Mapping Services

Who We Are

The X-Lab at Penn State University is a non-profit tech policy think tank dedicated to developing tech talent, practices, and peer-reviewed research methodologies in the field of broadband data collection, analysis, and visualization. Since 2006, X-Lab’s team has developed many of the methods and technologies that have become de facto standards in the broadband mapping industry.

 

Across the country, government agencies, including the FCC and NTIA, state governments, and countless local and regional entities leverage the platforms and methodologies pioneered by X-Lab on a daily basis. Additionally, the core team is composed of active practitioners – having built community and municipal broadband, been at the forefront of public interest telecommunications policy battles, and advocated in the ICT4D [Information and Communications Technology for Development], digital transformation, privacy policy and Internet Freedom realms for over a quarter-century. 

 

The X-Lab Consortium consists of broadband mapping and digital equity experts from: Penn State University (including the Pioneers Chair in Telecommunications, and the Palmer Chair in Telecommunications, Washington State University (Assistant Director of Digital Equity and Broadband Programs), the Institute for Local Self-Reliance (Senior GIS (Geographic Information System) Analyst for the Community Broadband Networks initiative), the University of Chicago (Director of the Internet Equity Initiative), as well as industry partners (including the founders of Exactly Labs, Q8P Consulting, and Works Public).

The X-Lab Consortium is Different

As digital equity practitioners, we put people first.

The X-Lab team are not only accomplished mapping and technical experts, but also broadband implementers and digital equity practitioners. The project lead oversaw the creation of the Digital Stewards pedagogy that was the foundation for today’s Digital Navigators, and has been at the forefront of fighting for digital justice and Internet Freedom across the U.S., in partnership with dozens of Tribal and rural partners, and around the globe. 

 

We believe that thoughtful and easy-to-use digital platforms – along with a strong training curriculum to understand how to leverage them – are a key form of empowerment. Our current broadband mapping projects, BroadbandMapping.com, RadarToolkit.com,  and Internet Xplorer, started from the idea that commercial mapping software and broadband analysis tools are often inaccessible to the very constituencies who need this information most. We started with a needs assessment of how people without advanced GIS knowledge understand and use mapping resources, and built cutting-edge spatial tools and visualization platforms from the ground up that are powerful enough for federal agencies and state broadband offices to use in their executive decision-making, yet intuitive enough to demonstrate at a local town hall meeting.

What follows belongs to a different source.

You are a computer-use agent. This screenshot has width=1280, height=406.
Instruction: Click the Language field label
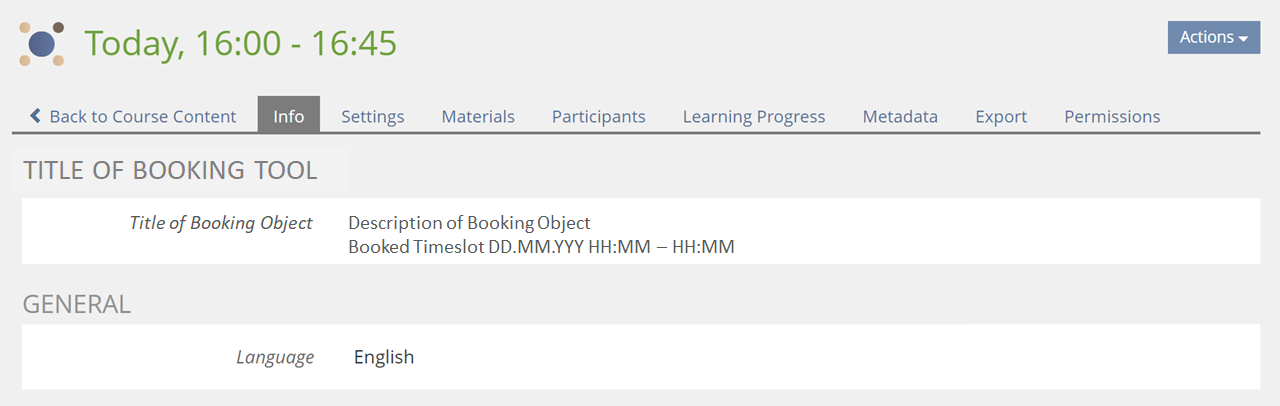pos(274,357)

Free, open-technology stacks, and open-access data

We believe that technology should empower the people who use it. This belief drives our commitment to leveraging, supporting, and reinvesting in the open-source and open-data communities. All of our products are powered by open-source code (collaboratively-developed computer software under a license that grants users the rights to use, study, change, and distribute the software and its source code) and open-access data.

 

The products we develop are free, open-source, and peer-reviewed by broadband researchers and policy experts. Prior to creating X-Lab in 2014, X-Lab’s director created the Open Technology Institute, a DC-based public interest technology policy think tank; the Open Technology Fund, one of the foremost funders of open-source privacy-enhancing and and anti-surveillance technologies; and Measurement Lab, the largest repository of open broadband measurement data on the planet. X-Lab’s prior work and commitment to open technology are second to none in this sector.

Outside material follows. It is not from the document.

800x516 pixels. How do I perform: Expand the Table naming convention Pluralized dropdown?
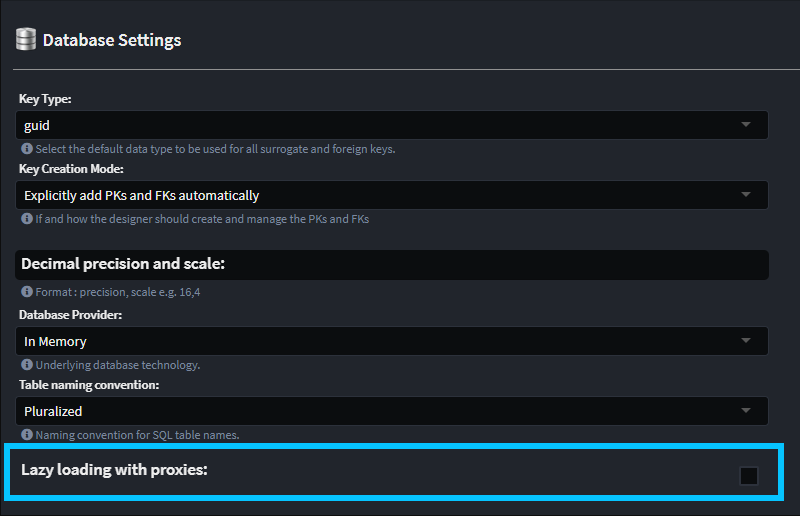coord(394,411)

We focus on impact, not profit

The X-Lab is a 501(c)3 non-profit entity whose mission and current initiatives directly align with the deliverables Connect Humanity is requesting. Our application budget represents a “negative profit” proposition – with X-Lab committing additional internal resources to support this initiative. In essence, the X-Lab team sees the proposed work as essential to supporting digital equity, and has secured third-party funding that will be combined with the requested budget to develop more advanced features and resources that have already been prototyped, but not previously integrated into a comprehensive public resource.